On its face, he is right: that is exactly what happened. But it’s more complicated than that.
The real question is why did retailers fail to support Ibex in the way they expected? At The Trail Head, we were a limited—but loyal—supporter of the brand for over 20 years. In the past 18 to 24 months we have had 41 styles of Ibex’s line and around 175 SKUs with sales history. Our Ibex offerings were balanced with other apparel brands who came in with different price points and technologies. We have a responsibility to offer our customers choices. In the end, Ibex had good product but bad policies, and I think the rest of the outdoor industry can learn a lesson.
Several years ago I mentioned Ibex by name in an interview I did with OBJ about some of the challenges retailers were facing. I specifically called out Ibex as having the single most aggressive customer acquisition effort of any company I currently did business with.
Let me paint the picture: we retailers did the job of introducing consumers to the brand, which faces fierce competition from the likes of Smartwool, Icebreaker, Patagonia, Arc’teryx, and a handful of others just for shelf space in stores. We introduced customers to the quality and fit and features of Ibex apparel, and showed them products that were unique and had great value even though the prices were on the higher end of our spectrum. In short, we built Ibex brand advocates out of our regular customers.

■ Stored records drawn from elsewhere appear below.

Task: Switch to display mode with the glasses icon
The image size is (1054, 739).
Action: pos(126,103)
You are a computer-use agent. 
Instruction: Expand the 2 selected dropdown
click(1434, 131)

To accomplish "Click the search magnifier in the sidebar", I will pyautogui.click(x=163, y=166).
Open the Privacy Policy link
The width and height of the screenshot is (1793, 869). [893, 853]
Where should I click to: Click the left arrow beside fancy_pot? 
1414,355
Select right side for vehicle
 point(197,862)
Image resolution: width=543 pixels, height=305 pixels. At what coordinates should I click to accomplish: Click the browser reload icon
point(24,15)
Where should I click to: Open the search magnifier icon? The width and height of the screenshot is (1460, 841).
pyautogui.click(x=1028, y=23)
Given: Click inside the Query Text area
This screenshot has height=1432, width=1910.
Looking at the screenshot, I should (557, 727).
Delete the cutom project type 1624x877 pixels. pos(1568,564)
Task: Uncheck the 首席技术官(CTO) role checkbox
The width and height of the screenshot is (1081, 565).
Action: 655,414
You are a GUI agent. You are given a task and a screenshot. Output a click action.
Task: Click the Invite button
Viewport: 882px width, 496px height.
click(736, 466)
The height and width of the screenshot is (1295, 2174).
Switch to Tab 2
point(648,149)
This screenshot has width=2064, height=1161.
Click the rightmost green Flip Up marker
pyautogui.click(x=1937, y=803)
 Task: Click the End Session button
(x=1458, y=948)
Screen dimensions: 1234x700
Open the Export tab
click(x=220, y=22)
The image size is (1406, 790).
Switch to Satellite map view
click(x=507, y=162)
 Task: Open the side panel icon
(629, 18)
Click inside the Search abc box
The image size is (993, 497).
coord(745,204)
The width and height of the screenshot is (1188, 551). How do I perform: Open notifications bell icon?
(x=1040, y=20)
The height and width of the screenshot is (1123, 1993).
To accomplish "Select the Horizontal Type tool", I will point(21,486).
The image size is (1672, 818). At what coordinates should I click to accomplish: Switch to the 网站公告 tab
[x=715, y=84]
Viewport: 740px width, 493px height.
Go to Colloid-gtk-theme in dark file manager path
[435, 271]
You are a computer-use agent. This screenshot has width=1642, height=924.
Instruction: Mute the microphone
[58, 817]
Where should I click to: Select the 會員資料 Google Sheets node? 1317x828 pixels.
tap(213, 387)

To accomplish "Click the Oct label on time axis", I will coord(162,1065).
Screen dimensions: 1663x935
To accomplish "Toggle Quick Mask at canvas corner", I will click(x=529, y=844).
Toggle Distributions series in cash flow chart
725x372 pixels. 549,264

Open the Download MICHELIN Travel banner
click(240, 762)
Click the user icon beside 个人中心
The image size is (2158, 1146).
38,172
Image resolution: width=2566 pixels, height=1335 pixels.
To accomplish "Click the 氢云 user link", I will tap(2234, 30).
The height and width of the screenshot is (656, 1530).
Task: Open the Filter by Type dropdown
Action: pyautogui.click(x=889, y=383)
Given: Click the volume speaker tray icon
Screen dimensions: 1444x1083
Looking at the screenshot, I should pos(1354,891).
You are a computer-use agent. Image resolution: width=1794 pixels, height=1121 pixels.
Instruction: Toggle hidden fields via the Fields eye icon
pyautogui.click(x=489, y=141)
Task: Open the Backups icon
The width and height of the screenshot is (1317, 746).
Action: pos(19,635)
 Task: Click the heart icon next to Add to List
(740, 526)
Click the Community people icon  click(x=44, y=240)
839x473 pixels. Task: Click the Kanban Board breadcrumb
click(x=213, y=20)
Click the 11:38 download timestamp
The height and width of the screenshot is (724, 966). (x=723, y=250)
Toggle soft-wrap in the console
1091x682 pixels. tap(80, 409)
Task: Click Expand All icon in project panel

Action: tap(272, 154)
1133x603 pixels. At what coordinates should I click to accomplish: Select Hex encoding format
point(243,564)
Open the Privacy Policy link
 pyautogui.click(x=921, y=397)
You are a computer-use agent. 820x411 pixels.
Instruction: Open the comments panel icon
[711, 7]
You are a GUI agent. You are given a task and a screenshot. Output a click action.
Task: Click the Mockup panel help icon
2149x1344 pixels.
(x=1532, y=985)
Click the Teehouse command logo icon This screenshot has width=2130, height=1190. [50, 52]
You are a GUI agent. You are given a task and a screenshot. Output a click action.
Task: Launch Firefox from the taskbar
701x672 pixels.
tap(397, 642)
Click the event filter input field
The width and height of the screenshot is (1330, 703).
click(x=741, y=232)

As our customers became excited about the brand, they would reach out and touch the Ibex online platform to learn more about the company that made the wonderful piece they bought at their local retailer. Most of us who carry Ibex apparel are small retailers with a limited selection of SKUs. It’s natural that customers would want to see what else Ibex made.
This is where Ibex crossed the line, and forgot about its retail partners. For the past six to eight years, we have watched them use everything in their toolbox to convert our customers to their customers. They offered free shipping, first buy discount coupons, gifts with purchase, and straight up discounting. They blasted out email offers more frequently than brands 100 times their size. If you ever mentioned Ibex in a Gmail, for the next month an Ibex ad would populate the ads on any online search you did.
Ibex was relentless in their efforts to lure away our customers.
And now they are paying for it.
You see, as a retailer, we make decisions about who to support based on product and company performance. If the product is great and the company is great, we buy more from them. If the product is great but the company proves to be a less-than-ideal partner, we mitigate our risk through buying less.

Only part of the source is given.